To a very large extent American “Christianity” simply fits in with our overwhelmingly secular and increasingly pagan culture that is driven by money, entertainment, celebrity obsession, sex, personal autonomy (“above all be true to yourself”), and “freedom” (lack of accountability).Isn't that the truth! You can't nuance things in a sound bite. And you can't take more than 15 seconds of the viewers time or they will turn off...we have more important things to do than think! After all, there are new cat videos on the Internet!

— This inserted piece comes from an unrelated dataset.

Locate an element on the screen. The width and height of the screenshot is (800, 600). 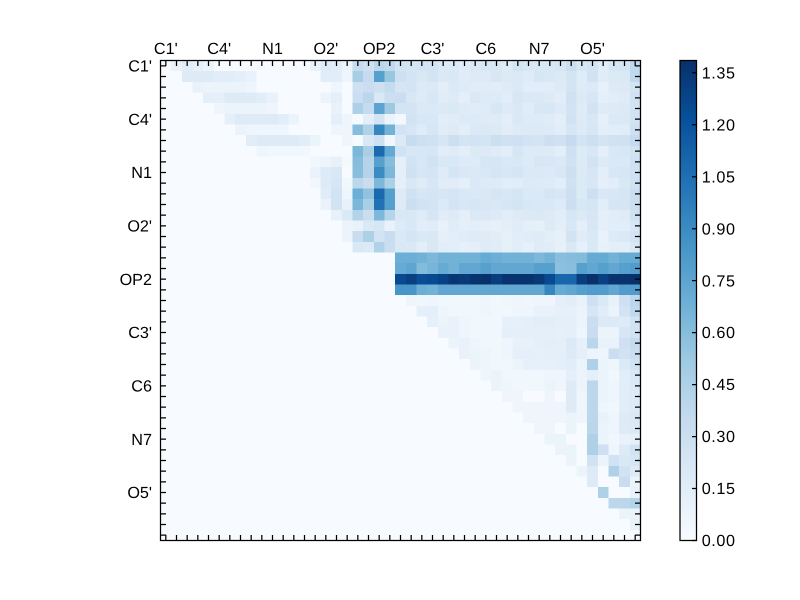
svg-text: 0.90 is located at coordinates (719, 229).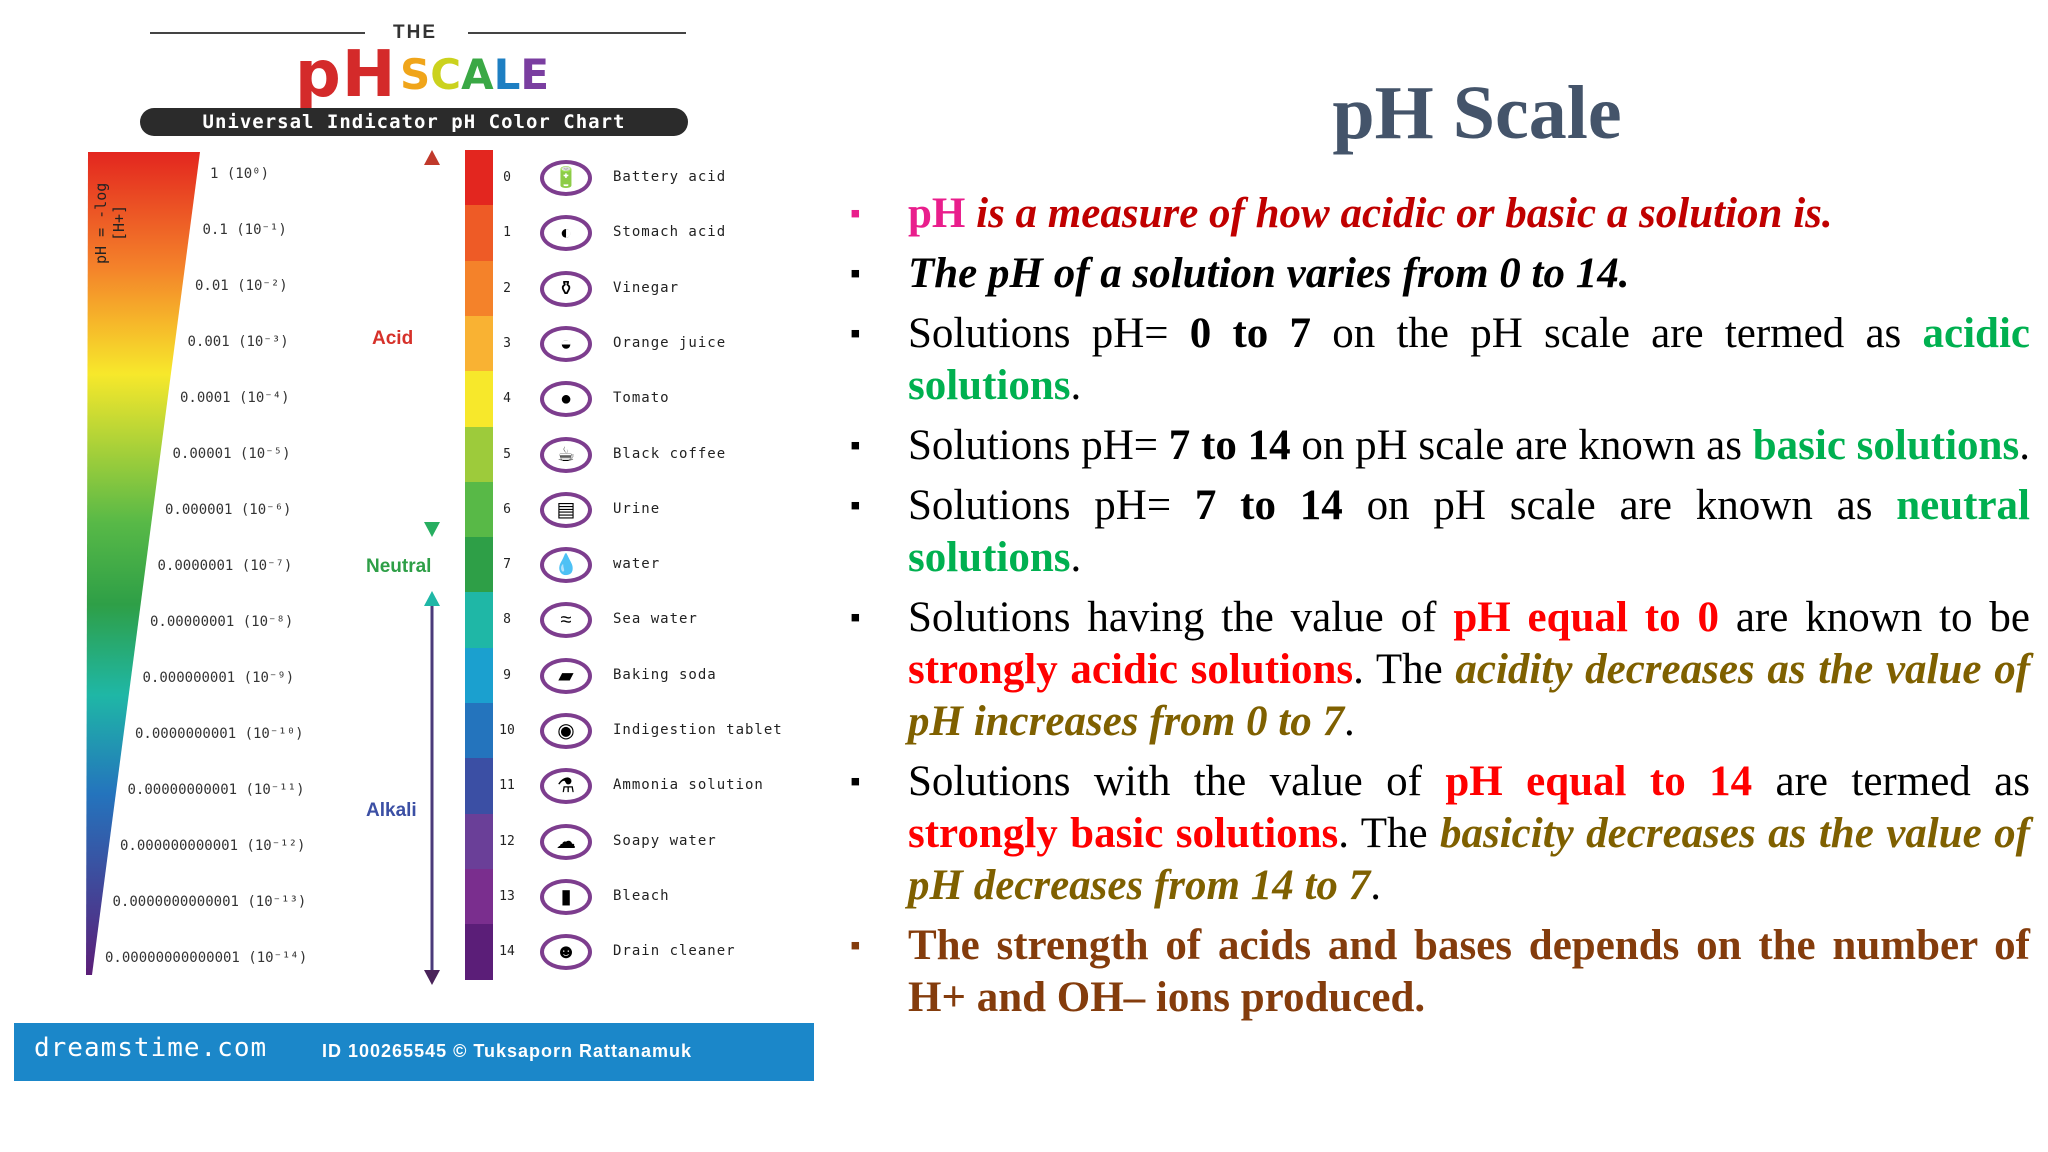  Describe the element at coordinates (475, 74) in the screenshot. I see `logo-scale: SCALE` at that location.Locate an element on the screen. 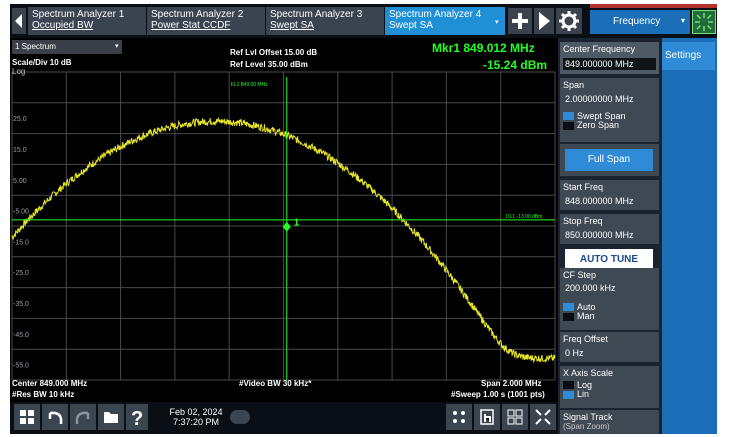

One aspect of this I’d especially like to point to is—anti-intellectualism. American society is saturated with antipathy toward the life of the mind. We love “experts” but disdain “scholars.” How often is someone identified on a television news or talk program as a “scholar?” Almost never. I recognize some as scholars but see that they are routinely introduced as “experts.” What’s the difference? A scholar is a researcher who knows all knowledge is ambiguous and continually growing. A scholar is someone who only reluctantly, if ever, will offer a media talking head’s required “sound byte.” An “expert,” on the other hand, is someone who is knowledgeable about a particular subject, usually a skill, has statistics at her fingertips, and is willing to package information without ambiguity or complication. One person can be both, of course. Americans despise scholars but love experts.
A little further on he laments:
Some years ago there was a television commercial for black colleges with the motto “A Mind Is A Terrible Thing to Waste.” If we were honest about it, the motto of many American Christians would be “A Mind Is A Terrible Thing To Use”—especially in relation to faith.His parting shot is so true it hurts:
Many contemporary American churches do not even care whether their pastoral staff members have any formal education. The big question is whether they are talented, attractive, charismatic, articulate and personable. The result is the pastor I heard preach at a mega-church a few months ago. His “sermon” was nonsense—literally. It made no sense. He claimed the Bible says things it absolutely does not say. But he was handsome, youthful, animated, well-dressed, wore the right glasses, passionate and engaging. And funny. If he ever went to seminary he has left whatever he learned there behind. He had the approximately one thousand people in that one service eating out of his hand.
A great irony is that supposedly “conservative” churches are often the most eager to imitate secular/pagan culture in terms of style and substance—even as they point accusing fingers at “liberal churches” for accommodating to modern or postmodern thought forms.